# looking for a big, thick and heavy 270mm workhorse gyuto



## masibu (Oct 18, 2013)

Ive got a number of laser thin gyutos already which I enjoy, howeverbim pooking to try out something a little sturdier and robust to try out. Im looking for something that starts thick at the top of the heel (around 4-5mm) and quickly tapers down to 2mm 15cm from the tip and further still. I like my edges pretty thin, but im thinking/hoping the thicker spine will contribute to greater convexing and less stickage, plus the added weight would also assist in cutting.

Im hoping to spend cheap here so I can determine whether I prefer the feel of my light laser thin gyutos or something with some heft behind it. Id prefer to stick with around $200 budget or even less, although if I can be persuaded to go more expensive and I will definitely enjoy the knife then I guess I can splurge a little. 

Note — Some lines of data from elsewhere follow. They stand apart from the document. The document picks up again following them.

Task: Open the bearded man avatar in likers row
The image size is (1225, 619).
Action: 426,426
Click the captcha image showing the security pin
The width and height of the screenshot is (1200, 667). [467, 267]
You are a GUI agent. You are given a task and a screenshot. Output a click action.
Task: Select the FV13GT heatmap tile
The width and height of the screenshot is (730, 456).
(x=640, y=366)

We use crappy plastic boards at work, and although I enjoy sharpening, the guys at work hate when I sharpen on the job (they seem to think sharp knives are a waste of time..) so thinking a stainless knife would probably give me longer edge retention on our boards than say my white #2 masamoto (which I love btw) but I love my carbon knives so much... What are some makers that might fit my criteria? If I decide on a carbon knife, would aogami super be best for a knife with lots of board contact on our boards? I don't know what to get! Help!


----------



## chinacats (Oct 19, 2013)

While not exactly beastly, I really like the Zakuri knives from JKI. Somewhat rustic looking but really just all business. Most are out of stock but not this one.


----------



## cord_steele (Oct 19, 2013)

Zakuri makes a nice knife. I was going to suggest Kato from Maxim, but it's much more expensive.


----------



## masibu (Oct 19, 2013)

I was just looking on epic edge and came across the yoshikane skd.. what's the general consensus with this knife?

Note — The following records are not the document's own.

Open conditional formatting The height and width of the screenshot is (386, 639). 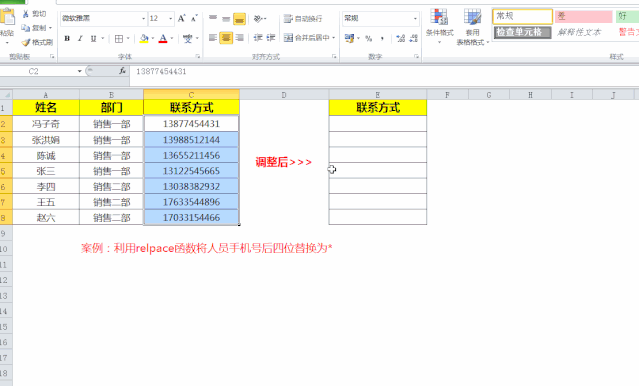pyautogui.click(x=439, y=26)
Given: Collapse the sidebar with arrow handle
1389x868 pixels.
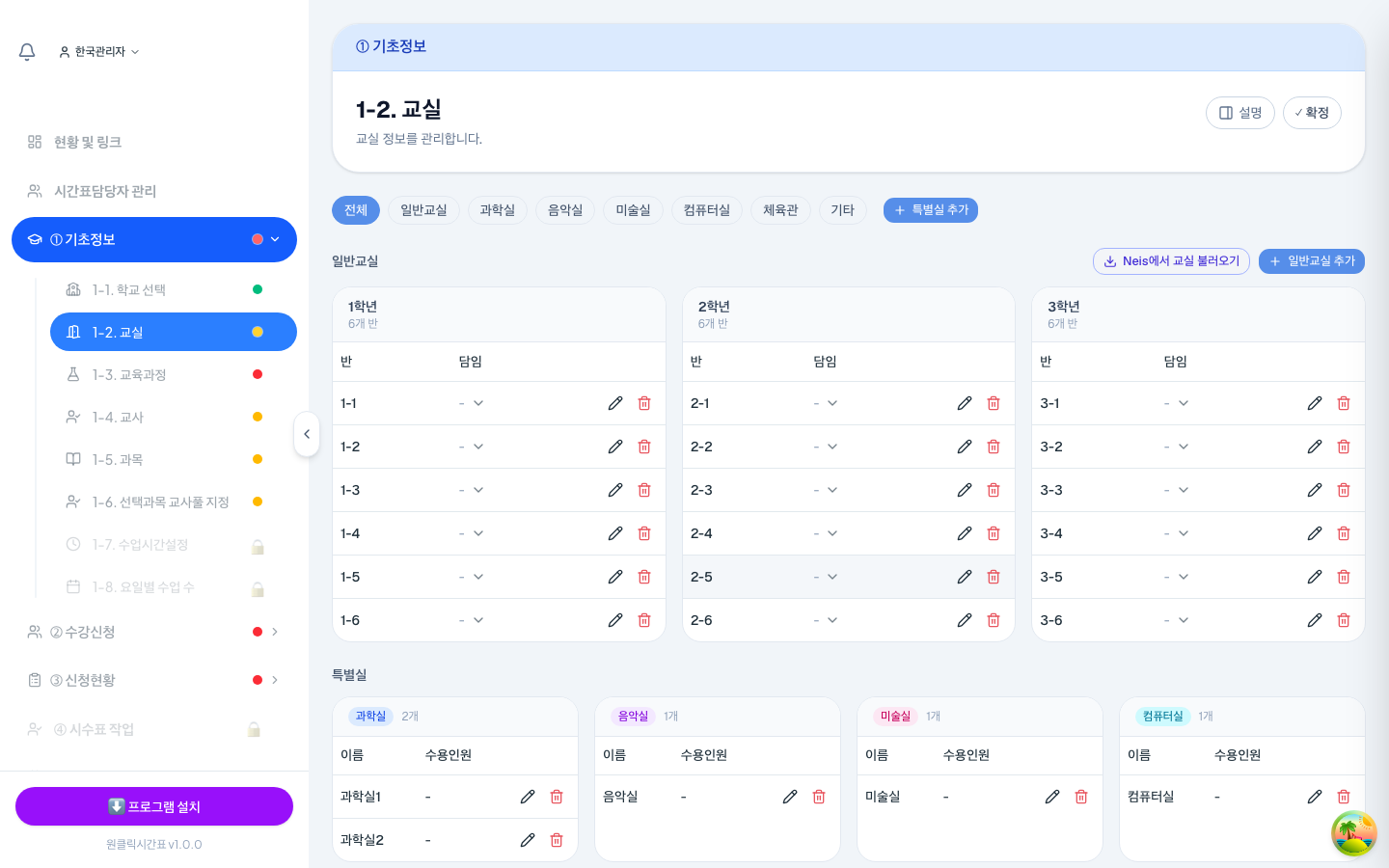Looking at the screenshot, I should click(x=307, y=434).
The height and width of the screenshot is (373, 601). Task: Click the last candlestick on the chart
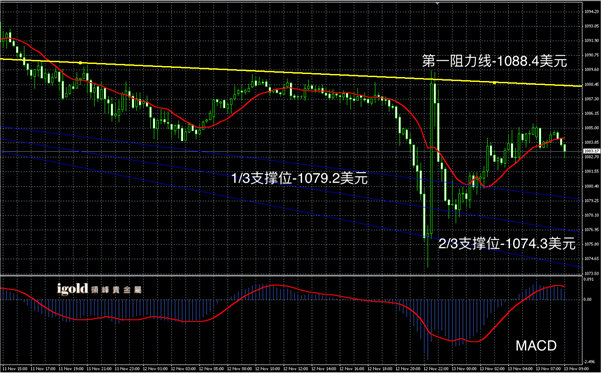pos(565,150)
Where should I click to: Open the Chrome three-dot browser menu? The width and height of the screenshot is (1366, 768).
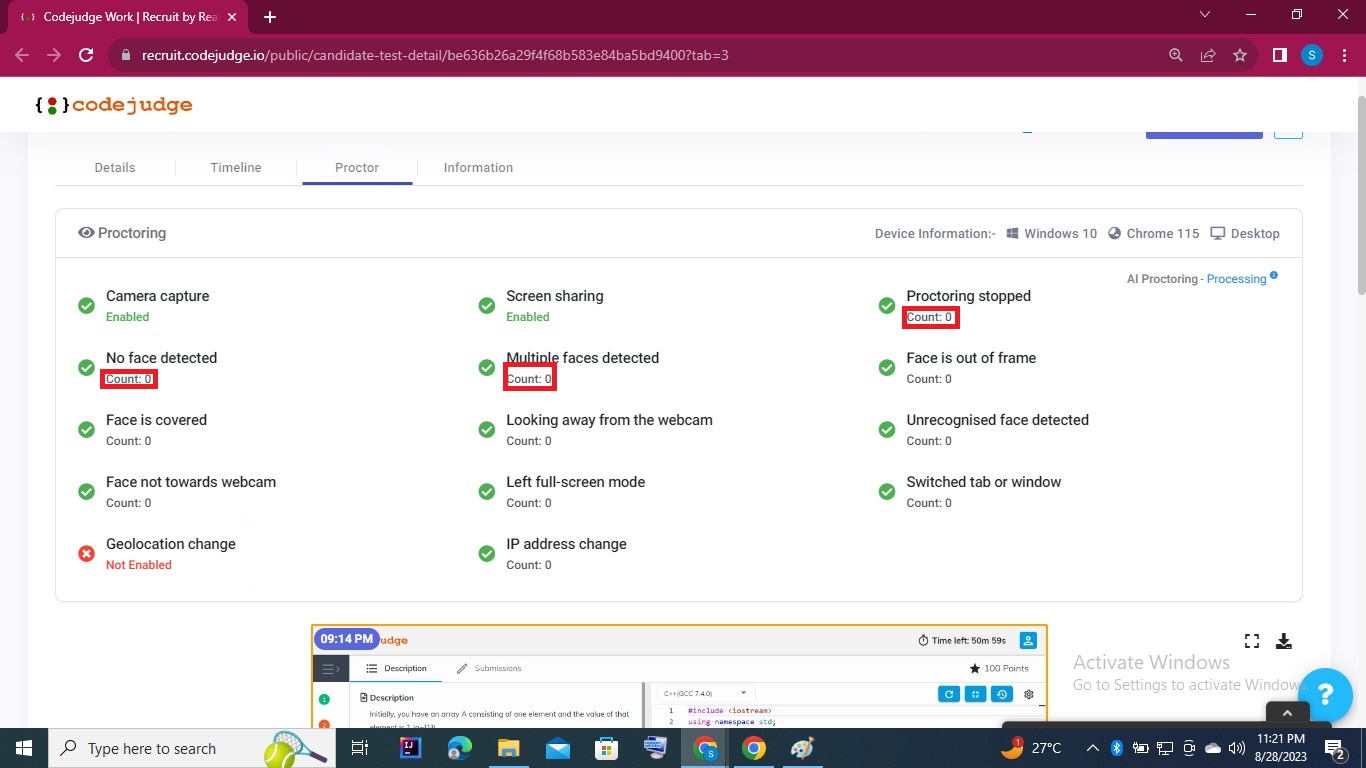click(1343, 55)
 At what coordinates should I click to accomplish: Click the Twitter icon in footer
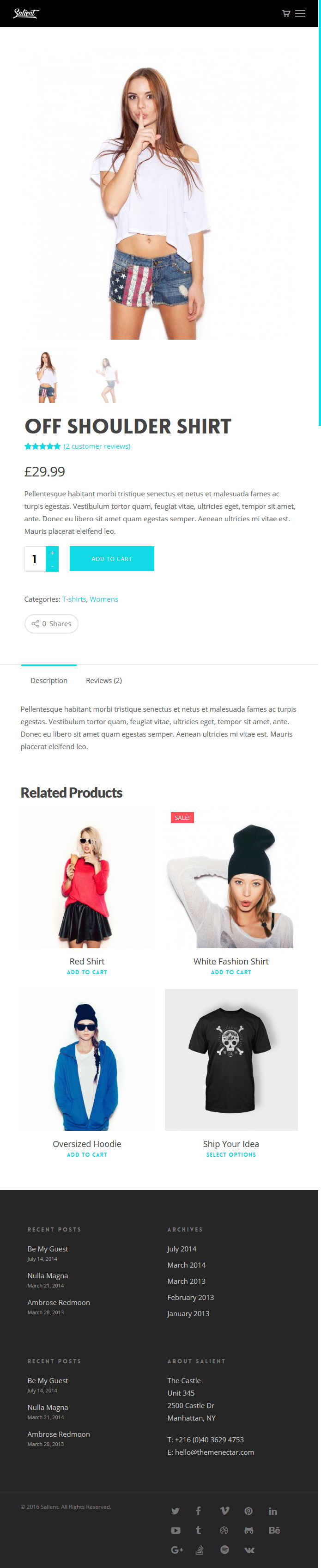pos(175,1511)
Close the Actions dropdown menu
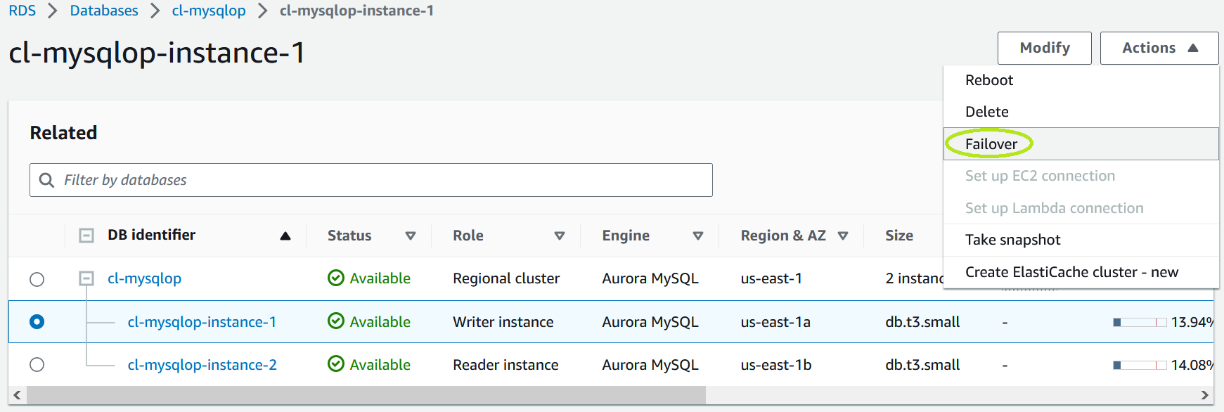This screenshot has width=1224, height=412. 1158,48

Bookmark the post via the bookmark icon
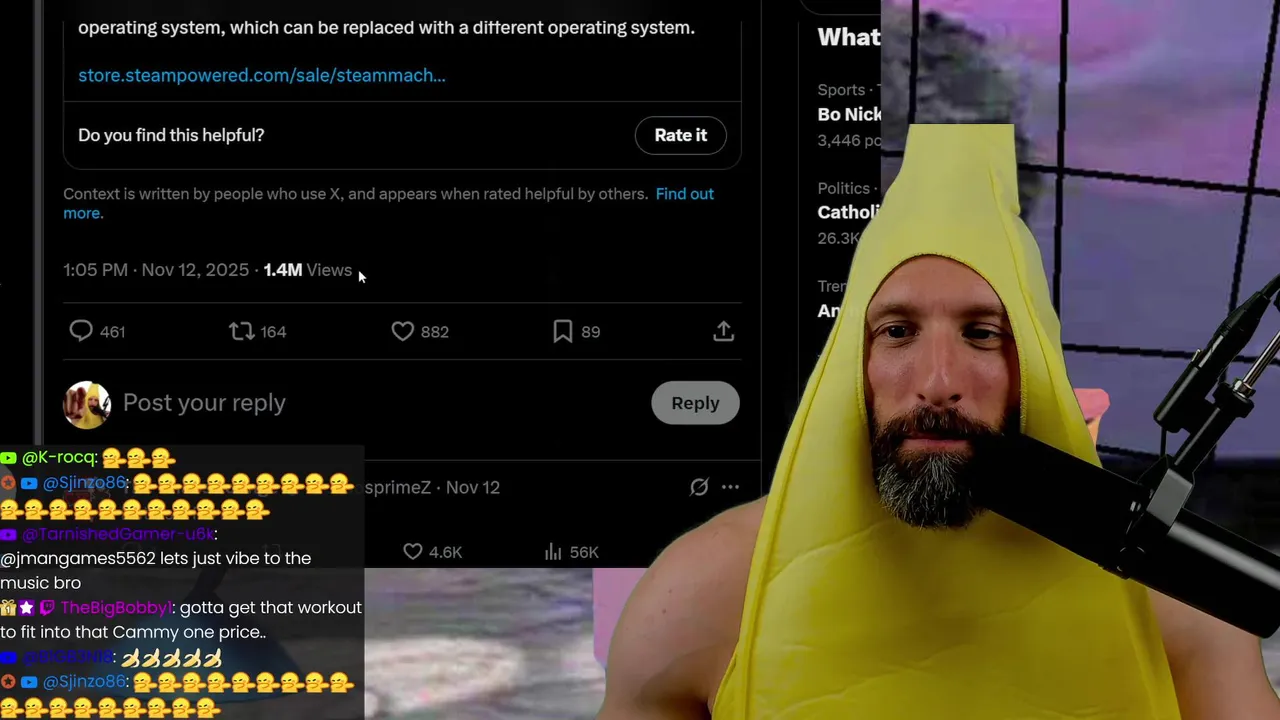[x=563, y=331]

http://www.epicureanedge.com/shopexd.asp?id=85678&photo=3&size=n


----------



## labor of love (Oct 19, 2013)

masibu said:


> I was just looking on epic edge and came across the yoshikane skd.. what's the general consensus with this knife?
> 
> http://www.epicureanedge.com/shopexd.asp?id=85678&photo=3&size=n


i think that yoshi skd would be a good choice for a workhorse


----------



## Timthebeaver (Oct 19, 2013)

masibu said:


> I was just looking on epic edge and came across the yoshikane skd.. what's the general consensus with this knife?
> 
> 
> http://www.epicureanedge.com/shopexd.asp?id=85678&photo=3&size=n



It's something of a forum stalwart*, not fashionable any more though. One of the first "must have" J-knives (along with e.g. Watanabe, Takeda etc.) I have the migaki (polished, not hammered) version - it's somewhere between middleweight and workhorse, awesome distal taper, very thin at the tip, excellent geometry.

My Yoshi cuts like this too:

http://www.kitchenknifeforums.com/s...Release-Videos?p=233329&viewfull=1#post233329

The core steel is semi-stainless, very tough and reasonably forgiving to sharpen.

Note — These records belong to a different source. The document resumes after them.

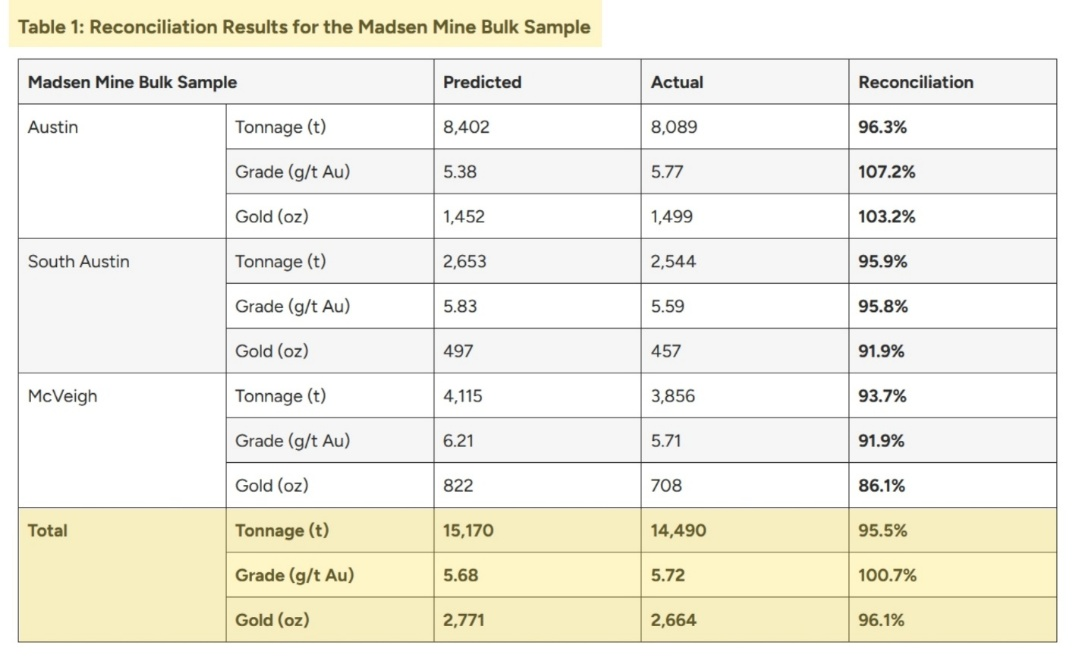1082x661 pixels.
Task: Click the 107.2% reconciliation value
Action: tap(886, 172)
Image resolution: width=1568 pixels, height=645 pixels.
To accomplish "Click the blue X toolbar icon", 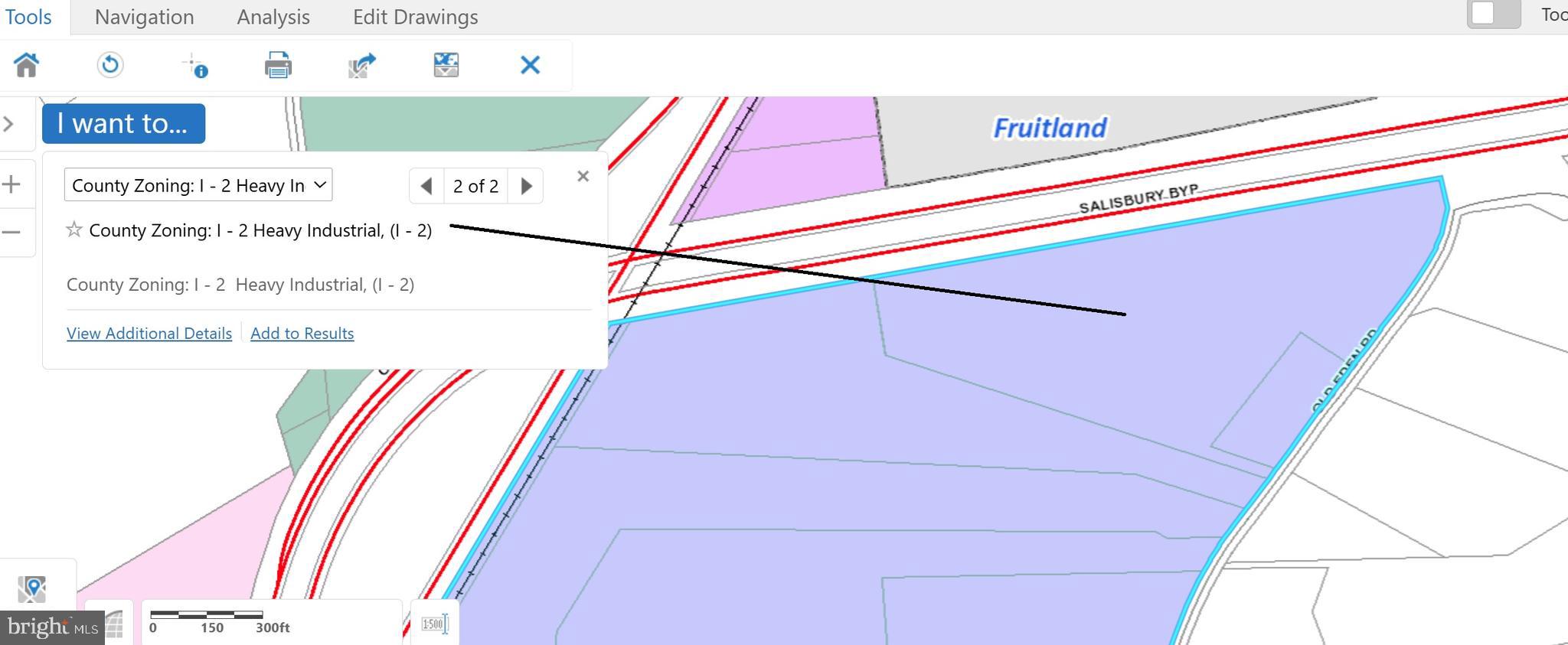I will 530,66.
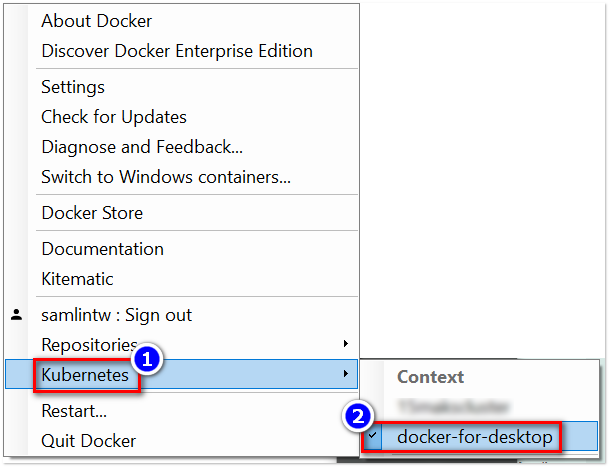
Task: Click the checkmark beside docker-for-desktop
Action: (373, 437)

As a note, there have been some posts claiming these wa-handled knives vary a little in thickness, and that the western handled variant is proper beastly.

* very old review here

http://www.foodieforums.com/vbulletin/archive/index.php?t-1989.html


----------



## labor of love (Oct 19, 2013)

i dont know why i didnt already mention watanabe. if your ok with carbon, watanabe is THE workhorse to get!
its pretty crazy that fred paid almost half the current sticker price for the same knife 6 years ago too.


----------



## easy13 (Oct 19, 2013)

Hiromoto AS, do love my Yoshi SKD also


----------



## quantumcloud509 (Oct 19, 2013)

Masibu: you asked about aogami, from my experience it is quite a light metal, unless you are thinking something along the lines of a deba. Havent seen too many heavy aogami knives. This past month Ive been using a 240 Takeda and it holds up quite well on plastic boards with light stropping or touch ups here and there. Holds its edgy amazingly long but is very light.


----------



## Squilliam (Oct 19, 2013)

The alloy of a core steel isn't going to change the weight noticeably.


----------



## Timthebeaver (Oct 19, 2013)

labor of love said:


> i dont know why i didnt already mention watanabe. if your ok with carbon, watanabe is THE workhorse to get!
> its pretty crazy that fred paid almost half the current sticker price for the same knife 6 years ago too.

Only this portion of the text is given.